**Task prompt:** Whatever pictures the entries hold, omit them, and output exactly the lines from the one containing "Where should I" through the final line.

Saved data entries
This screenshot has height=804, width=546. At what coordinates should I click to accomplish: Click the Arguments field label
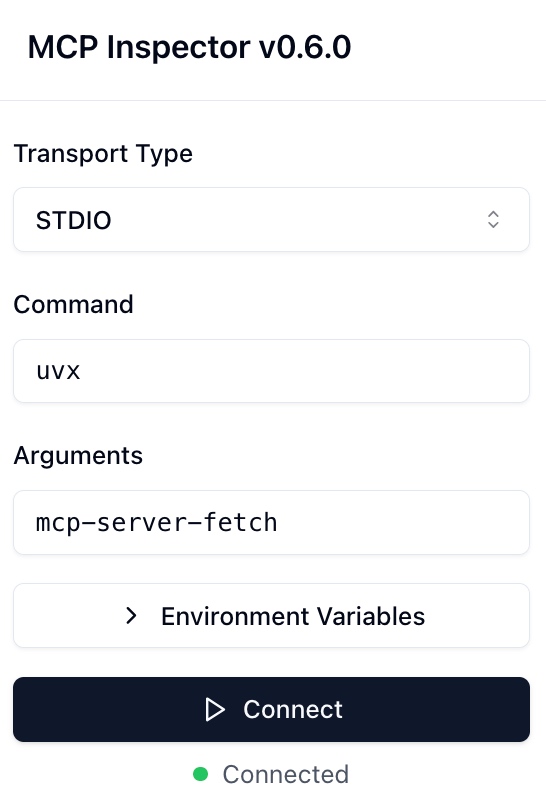pos(78,455)
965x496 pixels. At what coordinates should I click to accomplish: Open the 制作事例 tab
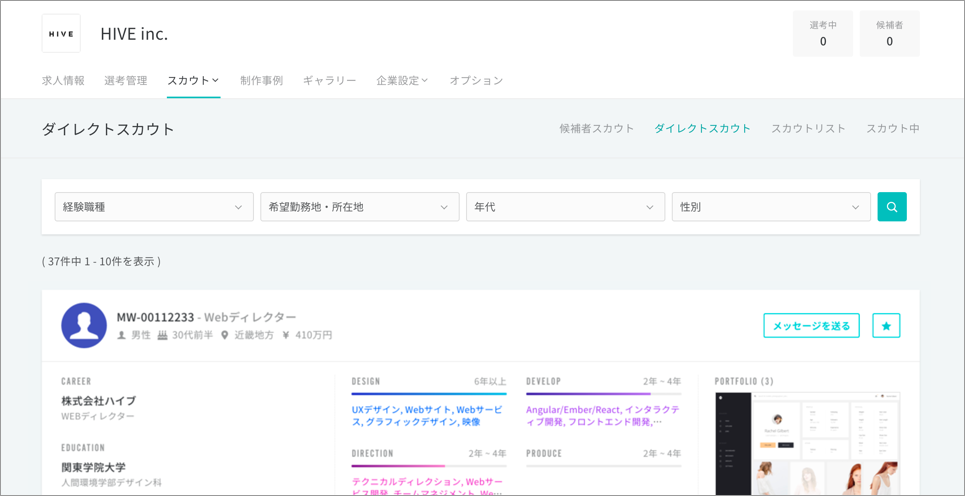[262, 81]
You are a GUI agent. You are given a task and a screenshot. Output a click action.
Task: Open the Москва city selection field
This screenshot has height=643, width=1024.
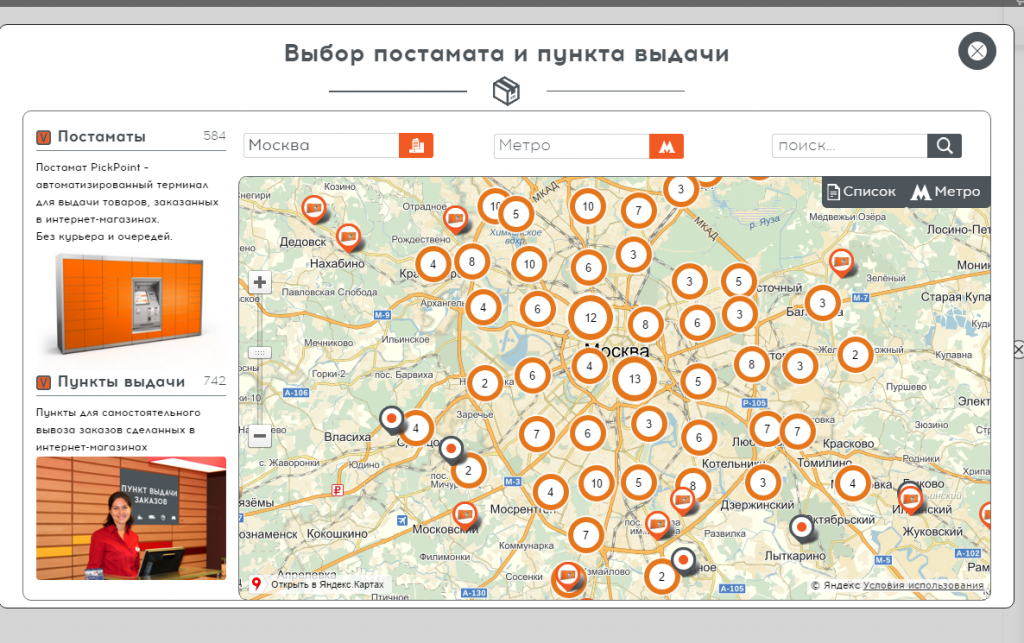pos(321,146)
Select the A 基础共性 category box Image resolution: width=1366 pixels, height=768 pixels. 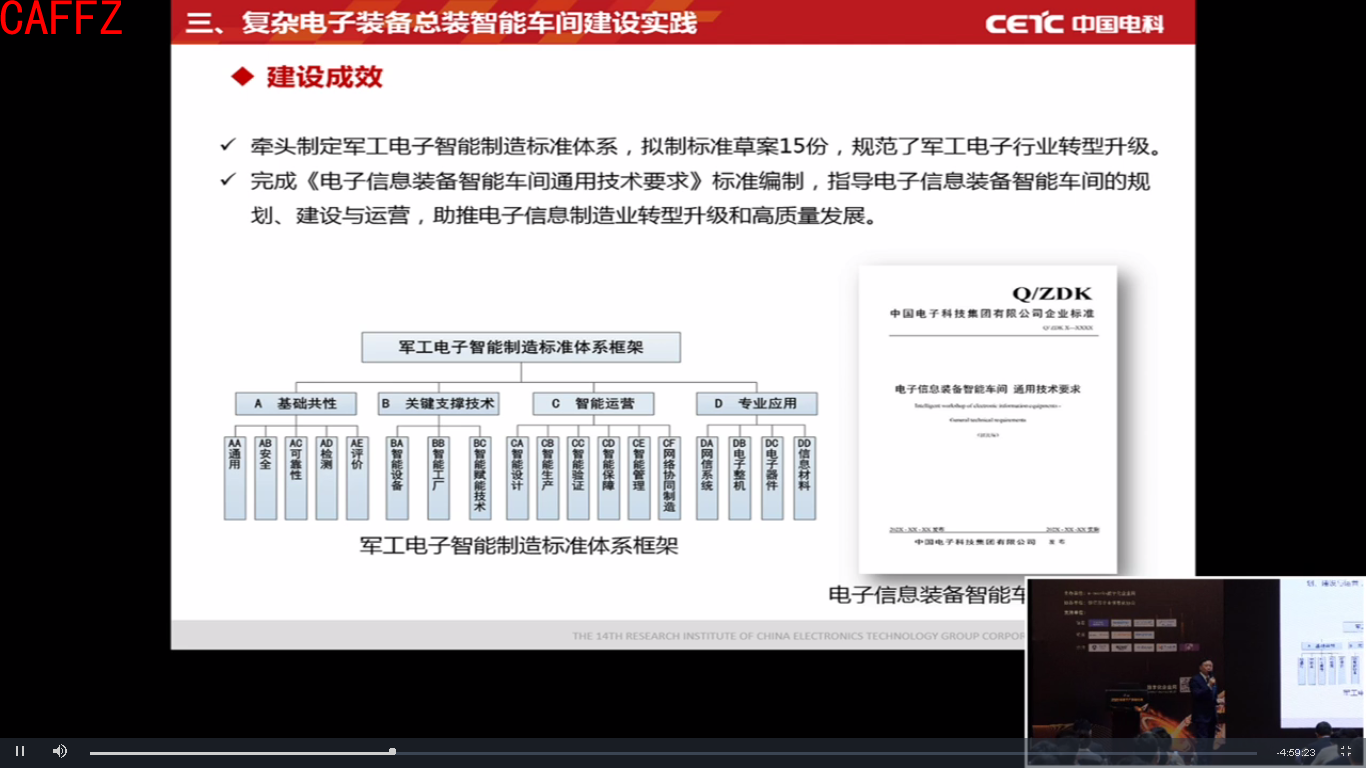(294, 404)
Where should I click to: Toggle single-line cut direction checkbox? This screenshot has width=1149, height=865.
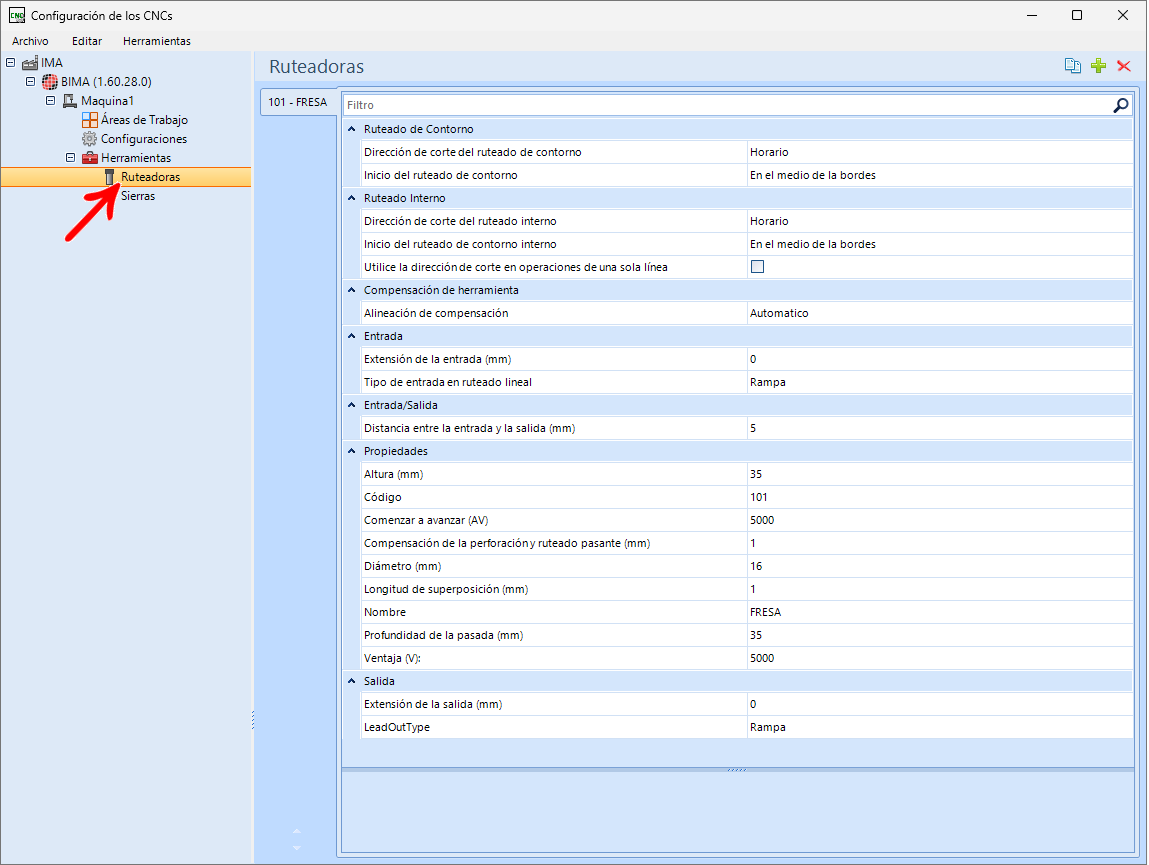(758, 267)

**Written answer:**
Where should I click to: Toggle single-line cut direction checkbox? This screenshot has width=1149, height=865.
(758, 267)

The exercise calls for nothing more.